Ja, Christus, de Koning, zal iedereen vernietigen die de aandacht der mensheid aftrekt van ’s mensen enige hoop, Gods koninkrijk. Zeer binnenkort zal Christus handelend optreden tegen de zichtbare en onzichtbare goddeloze elementen en hen vernietigen in de „oorlog van de grote dag van God de Almachtige”. — Openb. 16:14, NW.
Onder zijn Koninkrijksregering zal er overal op aarde rechtvaardigheid heersen. Hebzuchtige, zelfzuchtige ambtenaren zullen dan tot het verleden behoren. Over deze koning van de Nieuwe Wereld staat geschreven: „De scepter van uw koninkrijk is de scepter van rechtschapenheid. Gij hebt rechtvaardigheid liefgehad en wetteloosheid gehaat. Daarom heeft God, uw God, u gezalfd met de olie van grote vreugde, meer dan uw metgezellen.” „In zijn dagen bloeie de rechtvaardige en grote vrede, totdat er geen maan meer is. Hij heerse van zee tot zee, van de Rivier [de Eufraat] tot de einden der aarde.” Wat een vreugde zal het betekenen om als enige regeerder voor de gehele mensheid iemand te hebben die werkelijk liefde voor rechtvaardigheid heeft! Wat een zegen, geregeerd te worden door iemand die door God is goedgekeurd en wiens heerschappij God gewis met succes zal bekronen! — Hebr. 1:8, 9, NW; Ps. 72:7, 8; Jes. 9:6 7.
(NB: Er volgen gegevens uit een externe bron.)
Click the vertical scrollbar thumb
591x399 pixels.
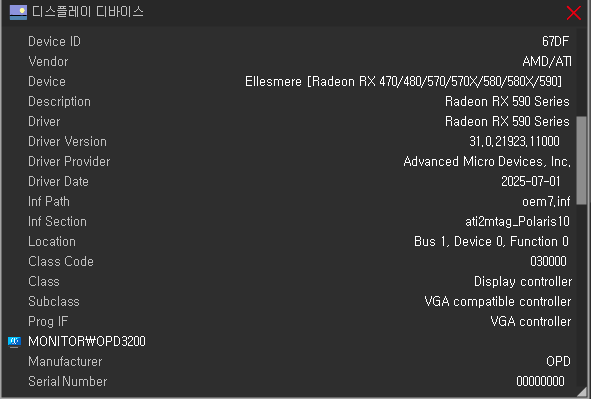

Door bemiddeling van deze rechtmatige regeerder voor de gehele mensheid zal de aarde in een toestand van paradijsachtige lieflijkheid worden gebracht; er zullen geen oorlogen en rampen en zelfs geen ziekten of dood meer zijn. Deze regeerder zal de mensheid leiden in verenigde aanbidding en gehoorzaamheid aan Jehovah God, tot eer van zijn Vader en tot heil van al zijn onderdanen. — 1 Kor. 15:26, NW; Jes. 66:23.
En welke verzekering hebben wij dat dit alles ook werkelijk zal gebeuren? De verzekering van God zelf, die dit heeft beloofd. Dit is geen ijdele hoop van mensen, maar het zijn Gods voornemens zoals deze in zijn Woord, de bijbel, zijn uiteengezet. Jehovah God, de Schepper van hemel en aarde, is almachtig; niets kan hem ertoe brengen zijn voornemens onvervuld te laten. Hij heeft reeds een beslissing genomen inzake de wereldheerschappij. Spoedig zullen allen die weigeren zich aan Jehovah’s regerende Koning te onderwerpen, voorgoed worden vernietigd. Nu moeten wij derhalve bewijzen zijn discipelen te zijn, door ons afgescheiden te bewaren van de wereld, haar op macht beluste politieke stelsels en de God-onterende religiën, die Gods Woord terzijde schuiven. Nu moeten wij ons aan God opdragen en ons openlijk voorstanders betonen van zijn koninkrijk, dat in handen van Jezus Christus is gelegd. Wanneer wij dit doen, zullen wij tot degenen behoren die het einde van deze wereld overleven en Zijn gelukkige onderdanen in de blijvende nieuwe wereld worden.